EXTRACTED RECORDS:

================================

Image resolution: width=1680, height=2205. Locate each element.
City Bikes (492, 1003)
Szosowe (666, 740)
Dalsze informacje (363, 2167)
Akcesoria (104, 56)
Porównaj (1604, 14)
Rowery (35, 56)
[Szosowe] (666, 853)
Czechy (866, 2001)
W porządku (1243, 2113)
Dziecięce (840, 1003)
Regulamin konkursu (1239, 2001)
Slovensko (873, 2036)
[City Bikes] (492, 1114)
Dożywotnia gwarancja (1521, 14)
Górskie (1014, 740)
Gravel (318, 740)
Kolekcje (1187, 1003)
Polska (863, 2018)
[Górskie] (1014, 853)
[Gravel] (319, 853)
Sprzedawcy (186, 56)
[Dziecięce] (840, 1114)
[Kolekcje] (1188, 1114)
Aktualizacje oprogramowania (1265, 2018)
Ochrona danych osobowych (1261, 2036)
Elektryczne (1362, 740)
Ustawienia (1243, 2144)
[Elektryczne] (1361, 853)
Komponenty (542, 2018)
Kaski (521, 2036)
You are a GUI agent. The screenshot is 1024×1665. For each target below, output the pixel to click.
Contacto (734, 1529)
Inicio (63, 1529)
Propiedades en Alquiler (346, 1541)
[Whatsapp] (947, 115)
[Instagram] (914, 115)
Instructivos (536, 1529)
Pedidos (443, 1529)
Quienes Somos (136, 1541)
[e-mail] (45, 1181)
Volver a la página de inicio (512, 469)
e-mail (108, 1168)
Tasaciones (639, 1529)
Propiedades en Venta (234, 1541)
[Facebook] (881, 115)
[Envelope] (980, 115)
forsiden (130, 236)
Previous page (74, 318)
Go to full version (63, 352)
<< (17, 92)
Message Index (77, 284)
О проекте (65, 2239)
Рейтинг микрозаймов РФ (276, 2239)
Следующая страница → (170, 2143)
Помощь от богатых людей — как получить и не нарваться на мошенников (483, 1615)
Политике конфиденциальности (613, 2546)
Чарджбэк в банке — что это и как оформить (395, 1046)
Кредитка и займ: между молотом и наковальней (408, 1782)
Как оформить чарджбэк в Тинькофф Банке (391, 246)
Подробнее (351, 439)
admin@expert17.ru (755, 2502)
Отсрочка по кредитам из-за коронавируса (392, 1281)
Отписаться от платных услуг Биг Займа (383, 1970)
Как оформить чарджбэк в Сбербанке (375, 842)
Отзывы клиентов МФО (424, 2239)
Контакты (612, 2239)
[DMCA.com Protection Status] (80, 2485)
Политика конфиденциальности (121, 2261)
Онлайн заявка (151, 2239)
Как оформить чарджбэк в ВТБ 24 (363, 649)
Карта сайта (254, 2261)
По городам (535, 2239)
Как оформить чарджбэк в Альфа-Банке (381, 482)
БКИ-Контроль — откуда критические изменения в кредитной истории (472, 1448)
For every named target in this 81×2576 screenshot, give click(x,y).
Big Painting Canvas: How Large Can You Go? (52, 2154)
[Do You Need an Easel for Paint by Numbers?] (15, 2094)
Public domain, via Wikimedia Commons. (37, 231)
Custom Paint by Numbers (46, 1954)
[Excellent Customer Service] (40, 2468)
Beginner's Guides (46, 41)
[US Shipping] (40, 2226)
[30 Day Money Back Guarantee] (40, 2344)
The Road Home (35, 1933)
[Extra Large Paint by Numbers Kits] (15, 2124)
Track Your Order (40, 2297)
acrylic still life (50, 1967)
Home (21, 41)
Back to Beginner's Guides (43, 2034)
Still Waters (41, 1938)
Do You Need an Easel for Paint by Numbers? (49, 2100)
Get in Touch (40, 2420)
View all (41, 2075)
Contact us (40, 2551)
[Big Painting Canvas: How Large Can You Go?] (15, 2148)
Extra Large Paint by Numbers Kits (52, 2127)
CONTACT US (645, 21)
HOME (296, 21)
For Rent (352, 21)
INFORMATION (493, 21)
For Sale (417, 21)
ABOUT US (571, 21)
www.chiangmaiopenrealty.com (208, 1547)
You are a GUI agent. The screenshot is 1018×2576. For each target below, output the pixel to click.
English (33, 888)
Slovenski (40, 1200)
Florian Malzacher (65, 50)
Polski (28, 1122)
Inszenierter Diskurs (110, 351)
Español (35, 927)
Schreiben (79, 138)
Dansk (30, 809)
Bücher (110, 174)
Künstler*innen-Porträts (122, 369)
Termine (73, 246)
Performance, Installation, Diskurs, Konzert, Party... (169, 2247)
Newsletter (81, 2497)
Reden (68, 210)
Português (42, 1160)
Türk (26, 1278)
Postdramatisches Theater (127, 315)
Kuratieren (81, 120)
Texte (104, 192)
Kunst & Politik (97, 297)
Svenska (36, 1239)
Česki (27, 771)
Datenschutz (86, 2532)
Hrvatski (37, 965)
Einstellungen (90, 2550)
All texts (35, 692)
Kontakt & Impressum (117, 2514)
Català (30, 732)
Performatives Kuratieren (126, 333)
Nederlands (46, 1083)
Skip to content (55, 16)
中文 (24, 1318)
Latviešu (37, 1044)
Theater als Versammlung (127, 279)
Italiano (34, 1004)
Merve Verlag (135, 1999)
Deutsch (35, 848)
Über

================================

Your response should contain each line of the entries above that holds the string "конфиденциальности".

Политике конфиденциальности (613, 2546)
Политика конфиденциальности (121, 2261)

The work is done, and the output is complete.